Para Rachel, la vida de “Jess y Jason”, como ella los bautiza, es perfecta e ideal. Son jóvenes, hermosos, y se aman. Es la vida que ella tenía junto a Tom, y la que desearía seguir teniendo. Su vida dio un vuelco, en el que perdió el amor, la autoestima, sus ilusiones y dio paso al alcohol. Ella sigue amando a su exmarido, a pesar de que Tom está casado ahora con Anna.
Rachel vive la vida imaginando la de “Jess y Jason” ( que en realidad son Megan y Scott )… Hasta que un día, pasa “algo” que rompe la perfección y armonía idílica de su imaginación.

No es la única narradora de la historia. Existe un triple protagonismo femenino: Anna y Megan se le suman. Son tres mujeres que sin desearlo, se involucran en la misma historia. Las tres con vida y luz propia, pero con sombras mucho más fuertes. 
Vidas complicadas, lagunas mentales inoportunas, pasados tormentosos y miedos acumulados.
Cada una en diferentes etapas de sus vidas.

Con una trama ágil e interesante, se van creando confusiones acerca de culpables e inocentes, de verdades y mentiras, de buenos y malos…

Se mezcla una desaparición, y los diferentes puntos de vista de los implicados.
Rachel, llevada por su deseo de sobresalir y brillar nuevamente en algo, se ve implicada de una manera importante, pero su alcoholismo le impide recordar “la noche clave”.

Mentira, tras mentira… se ve fuertemente inmiscuida en todo el embrollo… Hasta que los hechos se revelan muy diferentes a los que parecían a simple vista, y ella se ve sumergida en la vorágine de los acontecimientos.
El final, puede parecer un poco predecible en su planteamiento, le falta fuerza, pero aun así, no dejan de sorprender los giros inesperados de la historia.

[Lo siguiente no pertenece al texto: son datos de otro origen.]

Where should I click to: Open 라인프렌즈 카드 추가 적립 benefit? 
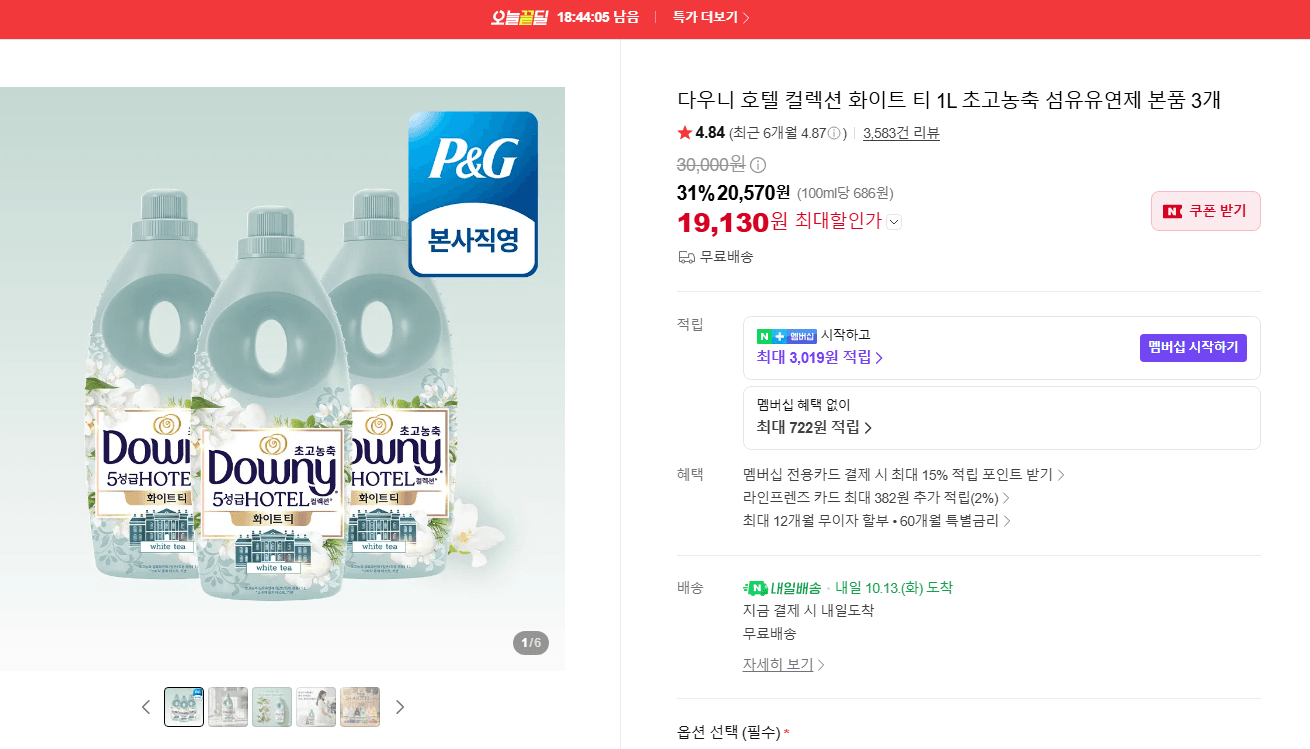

Un libro que se convirtió en "best seller" en Estados Unidos e Inglaterra,de un día para otro, y ha permanecido por más de 20 semanas, entre los más vendidos del New York Times.
Totalmente diferente a lo que acostumbro leer normalmente. Es una lectura ágil, interesante y amena, visto desde la perspectiva de 3 mujeres.
Me gustó bastante, sin volverme loca de emoción. Es un libro entretenido para pasar el rato, pero no va a trastocar mi mundo, ni a volverse el "favorito" de mi librero.